→ **Quoted text**:
Strengths: Claims are sound. Significance is great. Novelty is unclear: relation to RTP [41] must be more explored. Relevance to NeurIPS community must be known. The authors provide great responses to my questions, I'm raising my score accordingly.

Weaknesses: For real data experiments, can we know more about the properties of the datasets, for example sample sizes? Comparisons with more models could be done.

Correctness: The claims and methods are of good quality and seem correct.

Clarity: The paper is well written.

Relation to Prior Work: This paper solves an important problem in Bayesian nonparametrics. Rectangular Tiling Process [41] reference also solves the same problem - what are the main differences? Why does the author's method outperform RTP in their real data experiments?

Reproducibility: Yes

Additional Feedback: Thank you.

Review 4

Summary and Contributions: This paper propose a new nonparametric Bayesian tool which is based on the Baxter permutation. The stochastic process based on this Baxter permutation is named as the Baxter permutation process (BPP), which can be used in modeling the relational data. According to the results presented in this paper, this new BPP can work in a easy way and more close to the Bayesian inference.

Strengths: This paper provides a novel tool leveraging a new stochastic process that not used in the nonparametric Bayesian analysis before, the Baxter process. It discuss this BPP with both theoretical and numeric details. Also it compares with existed tools, such as the floorplan partitioning and the stick-breaking process. This new tool provides a significant alternative to existed nonparametric Bayesian tools.

Weaknesses: In Sec. 4 the BPP is discussed in details. While as a discrete time Markov chain, the BPP is not discussed with its time complexity or other quantitative analysis of computation expense (or I didn't find it). Would the authors please talk more on this point?

Correctness: The new process as explained in the paper makes sense and the numerical results look convincing.

Clarity: The paper is pretty well written with good illustrative figures.

Relation to Prior Work: In Sec. 2.2.1 and Sec. 2.2.2, the proposed BPP is compared with the FP in details.

Reproducibility: Yes

Additional Feedback:

→ **Given entries**:
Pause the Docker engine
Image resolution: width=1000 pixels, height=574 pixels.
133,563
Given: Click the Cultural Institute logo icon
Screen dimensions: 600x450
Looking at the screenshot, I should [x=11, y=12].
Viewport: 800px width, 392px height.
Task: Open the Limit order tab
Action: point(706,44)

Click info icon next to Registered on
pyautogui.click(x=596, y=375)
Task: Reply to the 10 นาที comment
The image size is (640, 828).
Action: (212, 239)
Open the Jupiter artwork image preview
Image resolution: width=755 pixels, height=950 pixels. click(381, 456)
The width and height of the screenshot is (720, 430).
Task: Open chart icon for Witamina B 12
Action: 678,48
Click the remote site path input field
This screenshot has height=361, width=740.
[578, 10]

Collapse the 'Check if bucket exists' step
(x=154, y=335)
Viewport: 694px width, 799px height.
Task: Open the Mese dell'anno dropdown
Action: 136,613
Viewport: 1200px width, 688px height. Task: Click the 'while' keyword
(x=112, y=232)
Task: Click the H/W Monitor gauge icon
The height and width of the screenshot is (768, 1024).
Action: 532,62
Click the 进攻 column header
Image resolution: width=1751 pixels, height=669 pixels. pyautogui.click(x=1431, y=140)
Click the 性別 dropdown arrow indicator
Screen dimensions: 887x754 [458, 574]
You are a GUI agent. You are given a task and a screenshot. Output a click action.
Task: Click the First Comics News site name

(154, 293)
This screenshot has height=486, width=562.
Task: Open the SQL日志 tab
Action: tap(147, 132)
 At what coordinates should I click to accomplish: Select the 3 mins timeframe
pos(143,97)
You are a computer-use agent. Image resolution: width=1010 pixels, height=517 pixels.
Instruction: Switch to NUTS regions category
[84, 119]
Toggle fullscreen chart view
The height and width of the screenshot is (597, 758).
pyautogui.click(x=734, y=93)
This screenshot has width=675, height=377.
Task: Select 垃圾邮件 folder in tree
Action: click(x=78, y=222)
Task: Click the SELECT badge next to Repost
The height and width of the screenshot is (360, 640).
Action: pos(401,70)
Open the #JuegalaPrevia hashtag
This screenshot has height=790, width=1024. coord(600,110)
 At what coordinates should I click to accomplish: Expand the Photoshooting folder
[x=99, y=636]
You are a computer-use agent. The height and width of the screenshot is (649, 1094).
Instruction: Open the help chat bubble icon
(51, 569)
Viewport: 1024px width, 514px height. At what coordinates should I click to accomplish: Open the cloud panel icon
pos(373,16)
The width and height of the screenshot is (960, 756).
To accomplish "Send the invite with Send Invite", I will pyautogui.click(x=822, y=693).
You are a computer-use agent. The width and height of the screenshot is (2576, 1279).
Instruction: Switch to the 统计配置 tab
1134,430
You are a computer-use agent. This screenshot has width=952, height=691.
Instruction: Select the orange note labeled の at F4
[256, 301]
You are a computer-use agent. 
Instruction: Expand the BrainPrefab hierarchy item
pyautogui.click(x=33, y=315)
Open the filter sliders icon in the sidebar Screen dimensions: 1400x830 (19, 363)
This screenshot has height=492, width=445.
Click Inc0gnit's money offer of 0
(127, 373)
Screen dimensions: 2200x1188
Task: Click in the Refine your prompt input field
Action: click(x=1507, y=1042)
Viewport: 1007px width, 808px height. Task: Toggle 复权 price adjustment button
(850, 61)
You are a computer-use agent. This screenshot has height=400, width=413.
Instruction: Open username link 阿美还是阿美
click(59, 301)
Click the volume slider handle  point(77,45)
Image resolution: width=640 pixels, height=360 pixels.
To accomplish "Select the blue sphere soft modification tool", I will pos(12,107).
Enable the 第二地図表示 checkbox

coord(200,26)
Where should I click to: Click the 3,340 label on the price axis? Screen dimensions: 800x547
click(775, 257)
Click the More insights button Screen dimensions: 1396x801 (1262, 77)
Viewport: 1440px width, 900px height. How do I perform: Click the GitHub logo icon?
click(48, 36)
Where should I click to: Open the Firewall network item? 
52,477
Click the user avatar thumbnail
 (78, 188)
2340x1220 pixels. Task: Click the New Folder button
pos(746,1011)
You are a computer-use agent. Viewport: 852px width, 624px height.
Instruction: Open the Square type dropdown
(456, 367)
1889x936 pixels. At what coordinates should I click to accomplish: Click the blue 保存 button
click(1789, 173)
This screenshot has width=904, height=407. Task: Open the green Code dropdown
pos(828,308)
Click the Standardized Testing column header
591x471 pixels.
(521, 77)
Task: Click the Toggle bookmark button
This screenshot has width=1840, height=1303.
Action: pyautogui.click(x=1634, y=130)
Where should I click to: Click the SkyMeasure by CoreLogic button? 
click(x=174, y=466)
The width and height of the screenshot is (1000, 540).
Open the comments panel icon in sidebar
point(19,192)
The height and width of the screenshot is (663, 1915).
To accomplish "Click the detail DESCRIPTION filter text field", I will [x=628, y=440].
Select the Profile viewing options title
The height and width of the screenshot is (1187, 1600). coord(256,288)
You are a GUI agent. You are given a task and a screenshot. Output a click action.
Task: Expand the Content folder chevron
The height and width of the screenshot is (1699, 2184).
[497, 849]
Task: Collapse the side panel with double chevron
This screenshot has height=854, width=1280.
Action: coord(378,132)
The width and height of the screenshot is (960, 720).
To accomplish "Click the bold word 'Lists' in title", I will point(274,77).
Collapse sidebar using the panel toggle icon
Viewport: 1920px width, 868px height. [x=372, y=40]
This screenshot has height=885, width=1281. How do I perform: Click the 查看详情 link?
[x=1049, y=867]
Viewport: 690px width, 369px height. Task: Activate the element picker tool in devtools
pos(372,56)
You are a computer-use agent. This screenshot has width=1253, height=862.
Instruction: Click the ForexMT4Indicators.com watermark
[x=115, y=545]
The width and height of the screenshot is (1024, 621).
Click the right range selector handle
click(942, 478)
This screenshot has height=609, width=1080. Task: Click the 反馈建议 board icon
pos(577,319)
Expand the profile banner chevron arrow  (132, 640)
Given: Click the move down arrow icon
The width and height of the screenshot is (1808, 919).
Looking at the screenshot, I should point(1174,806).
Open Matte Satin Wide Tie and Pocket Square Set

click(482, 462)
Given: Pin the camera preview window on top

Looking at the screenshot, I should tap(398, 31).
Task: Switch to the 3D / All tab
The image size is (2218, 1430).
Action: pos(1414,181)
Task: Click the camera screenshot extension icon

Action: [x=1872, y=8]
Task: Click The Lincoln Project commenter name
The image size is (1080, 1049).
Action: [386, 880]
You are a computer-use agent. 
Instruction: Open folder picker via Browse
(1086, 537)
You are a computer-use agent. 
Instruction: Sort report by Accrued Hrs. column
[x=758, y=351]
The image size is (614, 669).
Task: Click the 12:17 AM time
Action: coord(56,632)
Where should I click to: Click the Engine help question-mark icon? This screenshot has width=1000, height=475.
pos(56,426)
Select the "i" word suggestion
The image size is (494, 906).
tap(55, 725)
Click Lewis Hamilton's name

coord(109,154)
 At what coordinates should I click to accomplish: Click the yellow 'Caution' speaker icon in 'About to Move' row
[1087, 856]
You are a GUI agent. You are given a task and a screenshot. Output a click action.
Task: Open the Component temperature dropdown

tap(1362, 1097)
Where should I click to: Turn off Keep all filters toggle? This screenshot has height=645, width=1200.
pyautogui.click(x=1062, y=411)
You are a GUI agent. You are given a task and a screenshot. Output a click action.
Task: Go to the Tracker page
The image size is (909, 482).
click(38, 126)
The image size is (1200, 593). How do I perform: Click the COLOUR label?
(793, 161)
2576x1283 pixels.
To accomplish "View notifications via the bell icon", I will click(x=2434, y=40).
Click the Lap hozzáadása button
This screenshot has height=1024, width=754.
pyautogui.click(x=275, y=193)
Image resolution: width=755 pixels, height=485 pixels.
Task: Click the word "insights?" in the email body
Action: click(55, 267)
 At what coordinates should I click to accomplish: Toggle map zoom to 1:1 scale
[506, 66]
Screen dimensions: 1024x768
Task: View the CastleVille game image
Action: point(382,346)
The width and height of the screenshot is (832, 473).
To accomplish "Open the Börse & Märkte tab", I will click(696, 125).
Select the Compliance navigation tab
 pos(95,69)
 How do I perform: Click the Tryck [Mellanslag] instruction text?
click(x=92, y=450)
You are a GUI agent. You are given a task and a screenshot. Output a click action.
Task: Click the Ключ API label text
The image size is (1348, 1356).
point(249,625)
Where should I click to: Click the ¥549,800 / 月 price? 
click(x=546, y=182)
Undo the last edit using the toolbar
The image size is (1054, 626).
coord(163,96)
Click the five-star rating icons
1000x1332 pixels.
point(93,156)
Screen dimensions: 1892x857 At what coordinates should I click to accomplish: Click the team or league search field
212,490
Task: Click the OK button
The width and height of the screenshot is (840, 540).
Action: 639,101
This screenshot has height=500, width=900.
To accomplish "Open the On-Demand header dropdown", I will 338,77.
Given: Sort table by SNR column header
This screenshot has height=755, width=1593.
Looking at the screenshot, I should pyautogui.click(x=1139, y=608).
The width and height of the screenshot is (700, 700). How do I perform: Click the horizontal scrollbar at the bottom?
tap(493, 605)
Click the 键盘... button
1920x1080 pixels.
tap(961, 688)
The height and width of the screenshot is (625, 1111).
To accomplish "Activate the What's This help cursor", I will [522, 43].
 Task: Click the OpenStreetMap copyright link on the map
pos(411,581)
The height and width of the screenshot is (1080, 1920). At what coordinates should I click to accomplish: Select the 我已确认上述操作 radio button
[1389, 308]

→ **Set task 1**:
Answer these about the peer reviews, each on its own line:
(a) Which earlier method does the first review say also solves the same problem?
(b) What name does Review 4 give to the stochastic process based on the Baxter permutation?
(c) In which section does Review 4 say the BPP is discussed in detail?
→ **Set task 2**:
From the peer reviews, pull out word for word the part that opens with the words containing "Correctness: The claims" and closes with "real data experiments?".
→ **Set task 3**:
Why does the first reviewer raise their score, according to the peer reviews?

→ **Answer 1**:
(a) The Rectangular Tiling Process (RTP) [41]
(b) The Baxter permutation process (BPP)
(c) Sec. 4

→ **Answer 2**:
Correctness: The claims and methods are of good quality and seem correct.

Clarity: The paper is well written.

Relation to Prior Work: This paper solves an important problem in Bayesian nonparametrics. Rectangular Tiling Process [41] reference also solves the same problem - what are the main differences? Why does the author's method outperform RTP in their real data experiments?

→ **Answer 3**:
The first reviewer raises their score because the authors gave great responses to the reviewer's questions.